*DATA LISTING:*
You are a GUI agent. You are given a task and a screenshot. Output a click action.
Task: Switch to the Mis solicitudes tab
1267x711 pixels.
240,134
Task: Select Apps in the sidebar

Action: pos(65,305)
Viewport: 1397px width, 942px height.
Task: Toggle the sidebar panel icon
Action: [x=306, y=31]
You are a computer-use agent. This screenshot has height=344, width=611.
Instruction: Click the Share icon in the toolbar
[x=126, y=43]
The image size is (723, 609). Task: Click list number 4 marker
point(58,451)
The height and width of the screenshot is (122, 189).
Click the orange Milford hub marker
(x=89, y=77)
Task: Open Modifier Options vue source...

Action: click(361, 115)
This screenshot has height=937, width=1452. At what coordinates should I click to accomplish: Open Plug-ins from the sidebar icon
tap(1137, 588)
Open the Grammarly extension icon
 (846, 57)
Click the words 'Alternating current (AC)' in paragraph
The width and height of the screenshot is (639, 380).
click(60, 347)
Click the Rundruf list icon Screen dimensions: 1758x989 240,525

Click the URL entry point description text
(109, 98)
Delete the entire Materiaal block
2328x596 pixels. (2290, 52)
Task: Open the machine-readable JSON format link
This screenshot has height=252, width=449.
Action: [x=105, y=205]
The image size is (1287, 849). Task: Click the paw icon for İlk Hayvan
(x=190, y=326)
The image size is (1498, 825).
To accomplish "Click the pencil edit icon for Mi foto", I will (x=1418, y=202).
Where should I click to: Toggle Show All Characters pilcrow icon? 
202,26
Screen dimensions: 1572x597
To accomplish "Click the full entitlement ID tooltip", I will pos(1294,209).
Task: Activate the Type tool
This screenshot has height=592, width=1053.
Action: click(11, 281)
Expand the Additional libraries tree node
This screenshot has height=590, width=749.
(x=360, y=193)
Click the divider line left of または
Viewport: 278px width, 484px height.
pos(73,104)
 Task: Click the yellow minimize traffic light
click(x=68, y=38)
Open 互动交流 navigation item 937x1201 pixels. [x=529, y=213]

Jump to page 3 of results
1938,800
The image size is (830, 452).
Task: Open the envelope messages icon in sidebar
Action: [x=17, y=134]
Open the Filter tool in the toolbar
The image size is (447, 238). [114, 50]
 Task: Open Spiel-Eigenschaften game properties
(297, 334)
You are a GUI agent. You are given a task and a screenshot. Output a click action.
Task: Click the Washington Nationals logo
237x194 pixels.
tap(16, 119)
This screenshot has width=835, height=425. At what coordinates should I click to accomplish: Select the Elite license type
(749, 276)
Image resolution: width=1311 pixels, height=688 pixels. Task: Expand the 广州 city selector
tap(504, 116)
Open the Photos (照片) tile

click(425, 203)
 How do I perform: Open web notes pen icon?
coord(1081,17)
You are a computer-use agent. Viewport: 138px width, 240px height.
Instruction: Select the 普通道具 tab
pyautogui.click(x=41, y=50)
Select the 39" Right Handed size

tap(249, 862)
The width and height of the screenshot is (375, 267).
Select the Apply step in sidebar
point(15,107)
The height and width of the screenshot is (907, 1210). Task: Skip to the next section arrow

*WHAT TO PRODUCE:*
Return all of the entries above unchanged, line by line.

*FINISHED EXERCISE:*
You are a GUI agent. You are given a task and a screenshot. Output a click action.
Task: Switch to the Mis solicitudes tab
1267x711 pixels.
240,134
Task: Select Apps in the sidebar

Action: pos(65,305)
Viewport: 1397px width, 942px height.
Task: Toggle the sidebar panel icon
Action: [x=306, y=31]
You are a computer-use agent. This screenshot has height=344, width=611.
Instruction: Click the Share icon in the toolbar
[x=126, y=43]
The image size is (723, 609). Task: Click list number 4 marker
point(58,451)
The height and width of the screenshot is (122, 189).
Click the orange Milford hub marker
(x=89, y=77)
Task: Open Modifier Options vue source...

Action: click(361, 115)
This screenshot has height=937, width=1452. At what coordinates should I click to accomplish: Open Plug-ins from the sidebar icon
tap(1137, 588)
Open the Grammarly extension icon
 (846, 57)
Click the words 'Alternating current (AC)' in paragraph
The width and height of the screenshot is (639, 380).
click(60, 347)
Click the Rundruf list icon Screen dimensions: 1758x989 240,525

Click the URL entry point description text
(109, 98)
Delete the entire Materiaal block
2328x596 pixels. (2290, 52)
Task: Open the machine-readable JSON format link
This screenshot has height=252, width=449.
Action: [x=105, y=205]
The image size is (1287, 849). Task: Click the paw icon for İlk Hayvan
(x=190, y=326)
The image size is (1498, 825).
To accomplish "Click the pencil edit icon for Mi foto", I will (x=1418, y=202).
Where should I click to: Toggle Show All Characters pilcrow icon? 
202,26
Screen dimensions: 1572x597
To accomplish "Click the full entitlement ID tooltip", I will pos(1294,209).
Task: Activate the Type tool
This screenshot has height=592, width=1053.
Action: click(11, 281)
Expand the Additional libraries tree node
This screenshot has height=590, width=749.
(x=360, y=193)
Click the divider line left of または
Viewport: 278px width, 484px height.
pos(73,104)
 Task: Click the yellow minimize traffic light
click(x=68, y=38)
Open 互动交流 navigation item 937x1201 pixels. [x=529, y=213]

Jump to page 3 of results
1938,800
The image size is (830, 452).
Task: Open the envelope messages icon in sidebar
Action: [x=17, y=134]
Open the Filter tool in the toolbar
The image size is (447, 238). [114, 50]
 Task: Open Spiel-Eigenschaften game properties
(297, 334)
You are a GUI agent. You are given a task and a screenshot. Output a click action.
Task: Click the Washington Nationals logo
237x194 pixels.
tap(16, 119)
This screenshot has width=835, height=425. At what coordinates should I click to accomplish: Select the Elite license type
(749, 276)
Image resolution: width=1311 pixels, height=688 pixels. Task: Expand the 广州 city selector
tap(504, 116)
Open the Photos (照片) tile

click(425, 203)
 How do I perform: Open web notes pen icon?
coord(1081,17)
You are a computer-use agent. Viewport: 138px width, 240px height.
Instruction: Select the 普通道具 tab
pyautogui.click(x=41, y=50)
Select the 39" Right Handed size

tap(249, 862)
The width and height of the screenshot is (375, 267).
Select the Apply step in sidebar
point(15,107)
The height and width of the screenshot is (907, 1210). Task: Skip to the next section arrow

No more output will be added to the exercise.